From the above judgment, it is clear that the defect in the notice issued u/s 274 of the Act cannot be fatal to the penalty proceedings initiated u/s 271(1)(c) of the Act. The judgment of Hon’ble Gujarat High Court in the case of Snita Transport Company (supra) being jurisdictional High Court is binding of own. Therefore, we cannot take any guidance in support of the assessee contention from the judgments delivered by the various Non- Jurisdictional High Courts.

We also note that the Hon’ble Supreme Court has dismissed the appeal filed by the Revenue in the case of CIT Vs. SSA’s Emerald on the issue of defective notice. However, The Apex Court did lay down any law on the issue of defective notice but outrightly dismissed the appeal filed by the Revenue. Therefore, we cannot take any shelter from the Judgment of Hon’ble Supreme Court in the case of SSA’s. Emerald (supra). In this regard we note that order passed by the Hon’ble High court still holds the water even if SLP filed against such order is dismissed by the Apex court. The doctrine merger does not apply to the order of high court if SLP is not admitted by the Hon’ble Supreme Court against such order. In this regard we find support and guidance from the judgment of Apex court in case of Kunhayammed v. State of Kerala, (2000) 6 SCC 359 wherein it was held as under:

“We may refer to a recent decision, by Two-Judges Bench, of this Court in V.M. Salgaocar & Bros. Pvt. Ltd. Vs. Commissioner of Income Tax 2000 (3) Scale 240, holding that when a special leave petition is dismissed, this Court does not comment on the correctness or otherwise of the order from which leave to appeal is sought.
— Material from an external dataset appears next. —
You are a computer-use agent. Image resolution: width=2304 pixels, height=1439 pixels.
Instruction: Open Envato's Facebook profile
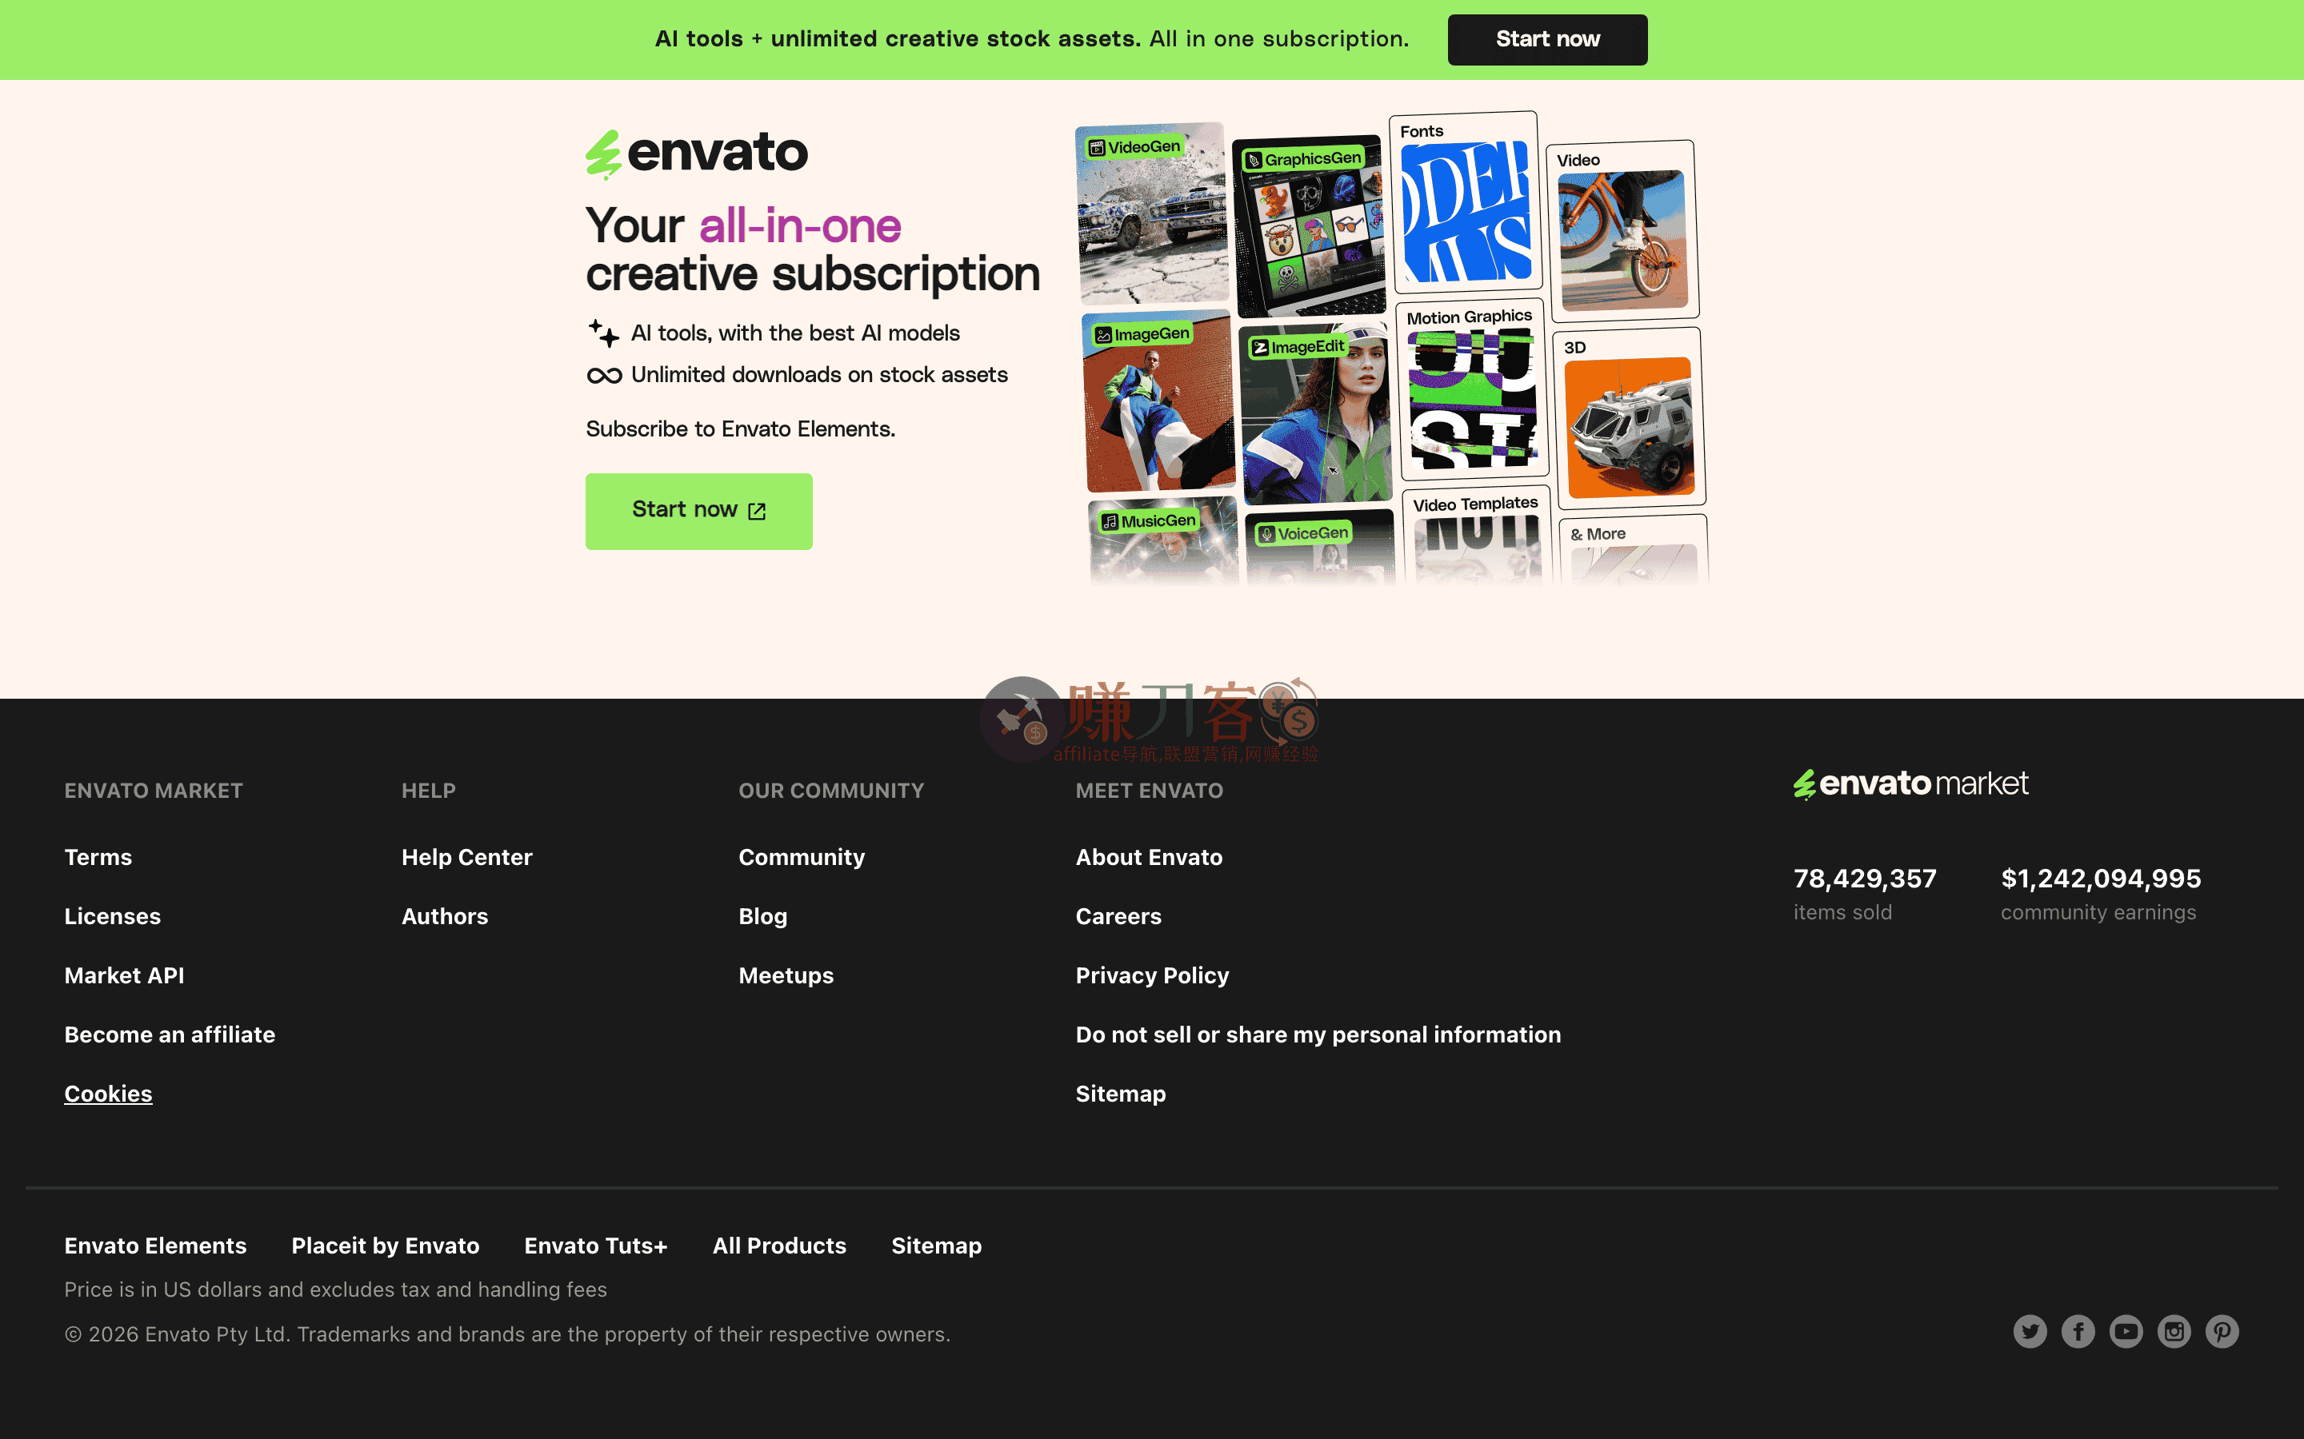[2078, 1331]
What the Court means is that it does not consider it to be a fit case for exercising its jurisdiction under Article 136 of the Constitution. That certainly could not be so when appeal is dismissed though by a non- speaking order. Here the doctrine of merger applies. In that case the Supreme Court upholds the decision of the High Court or of the Tribunal. This doctrine of merger does not apply in the case of dismissal of special leave petition under Article 136. When appeal is dismissed, order of the High Court is merged with that of the Supreme Court. We find ourselves in entire agreement with the law so stated. We are clear in our mind that an order dismissing a special leave petition, more so when it is by a non-speaking order, does not result in merger of the order impugned into the order of the Supreme Court.”

From the above, it is clear that no principle was laid down by the Hon’ble Apex Court in the case of S.S.A. Emerald. Therefore, the principles laid down by the Jurisdictional High Court in the case of Snita Transport (Supra) are applicable in the case on hand. Therefore, relying on the same we dismiss the additional ground of appeal raised by the assessee.

12. In the result, the appeal of the assessee is dismissed.